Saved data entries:
__________
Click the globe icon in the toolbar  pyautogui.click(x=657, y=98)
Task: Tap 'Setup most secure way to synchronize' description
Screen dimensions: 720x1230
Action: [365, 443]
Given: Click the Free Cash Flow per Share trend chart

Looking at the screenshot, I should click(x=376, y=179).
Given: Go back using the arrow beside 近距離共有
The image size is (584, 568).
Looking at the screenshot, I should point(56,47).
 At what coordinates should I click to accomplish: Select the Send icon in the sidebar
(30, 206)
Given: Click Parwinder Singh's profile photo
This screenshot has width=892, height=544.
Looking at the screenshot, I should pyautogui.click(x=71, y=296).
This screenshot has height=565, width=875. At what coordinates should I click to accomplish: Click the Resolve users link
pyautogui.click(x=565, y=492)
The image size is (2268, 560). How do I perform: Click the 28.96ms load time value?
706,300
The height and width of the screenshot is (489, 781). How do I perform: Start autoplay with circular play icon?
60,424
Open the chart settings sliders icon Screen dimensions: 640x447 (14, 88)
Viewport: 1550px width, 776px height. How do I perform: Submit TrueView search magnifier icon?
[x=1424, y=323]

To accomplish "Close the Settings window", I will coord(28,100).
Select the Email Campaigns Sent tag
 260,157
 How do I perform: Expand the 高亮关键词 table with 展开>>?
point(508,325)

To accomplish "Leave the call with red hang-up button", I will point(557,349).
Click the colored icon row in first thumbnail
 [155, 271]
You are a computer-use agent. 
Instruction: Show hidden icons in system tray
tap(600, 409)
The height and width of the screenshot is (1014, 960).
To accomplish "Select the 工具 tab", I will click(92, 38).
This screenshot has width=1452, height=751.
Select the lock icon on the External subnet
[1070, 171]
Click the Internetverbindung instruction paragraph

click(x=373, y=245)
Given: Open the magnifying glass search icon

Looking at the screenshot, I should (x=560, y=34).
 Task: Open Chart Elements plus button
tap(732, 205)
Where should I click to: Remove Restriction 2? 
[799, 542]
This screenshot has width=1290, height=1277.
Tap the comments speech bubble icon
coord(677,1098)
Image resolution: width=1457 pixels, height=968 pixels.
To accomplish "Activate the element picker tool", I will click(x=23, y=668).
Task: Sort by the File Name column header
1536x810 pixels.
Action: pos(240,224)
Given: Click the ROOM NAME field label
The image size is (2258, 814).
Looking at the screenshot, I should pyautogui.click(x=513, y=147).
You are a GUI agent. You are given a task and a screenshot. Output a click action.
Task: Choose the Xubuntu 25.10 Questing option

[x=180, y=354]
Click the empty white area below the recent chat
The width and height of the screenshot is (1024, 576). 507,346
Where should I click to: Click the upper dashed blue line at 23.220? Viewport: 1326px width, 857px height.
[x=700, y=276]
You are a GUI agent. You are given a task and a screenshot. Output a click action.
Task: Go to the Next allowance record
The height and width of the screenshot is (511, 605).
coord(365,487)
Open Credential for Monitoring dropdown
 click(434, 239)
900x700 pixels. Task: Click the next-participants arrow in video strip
__________
:: Task to carry out ::
Above are the entries. Output exactly the lines beginning with the line that has "The height and width of the screenshot is (1014, 960)." and ending with the line that has "Task: Go to the Next allowance record".

:: Answer space ::
The height and width of the screenshot is (1014, 960).
To accomplish "Select the 工具 tab", I will click(92, 38).
This screenshot has width=1452, height=751.
Select the lock icon on the External subnet
[1070, 171]
Click the Internetverbindung instruction paragraph

click(x=373, y=245)
Given: Open the magnifying glass search icon

Looking at the screenshot, I should (x=560, y=34).
 Task: Open Chart Elements plus button
tap(732, 205)
Where should I click to: Remove Restriction 2? 
[799, 542]
This screenshot has width=1290, height=1277.
Tap the comments speech bubble icon
coord(677,1098)
Image resolution: width=1457 pixels, height=968 pixels.
To accomplish "Activate the element picker tool", I will click(x=23, y=668).
Task: Sort by the File Name column header
1536x810 pixels.
Action: pos(240,224)
Given: Click the ROOM NAME field label
The image size is (2258, 814).
Looking at the screenshot, I should pyautogui.click(x=513, y=147).
You are a GUI agent. You are given a task and a screenshot. Output a click action.
Task: Choose the Xubuntu 25.10 Questing option

[x=180, y=354]
Click the empty white area below the recent chat
The width and height of the screenshot is (1024, 576). 507,346
Where should I click to: Click the upper dashed blue line at 23.220? Viewport: 1326px width, 857px height.
[x=700, y=276]
You are a GUI agent. You are given a task and a screenshot. Output a click action.
Task: Go to the Next allowance record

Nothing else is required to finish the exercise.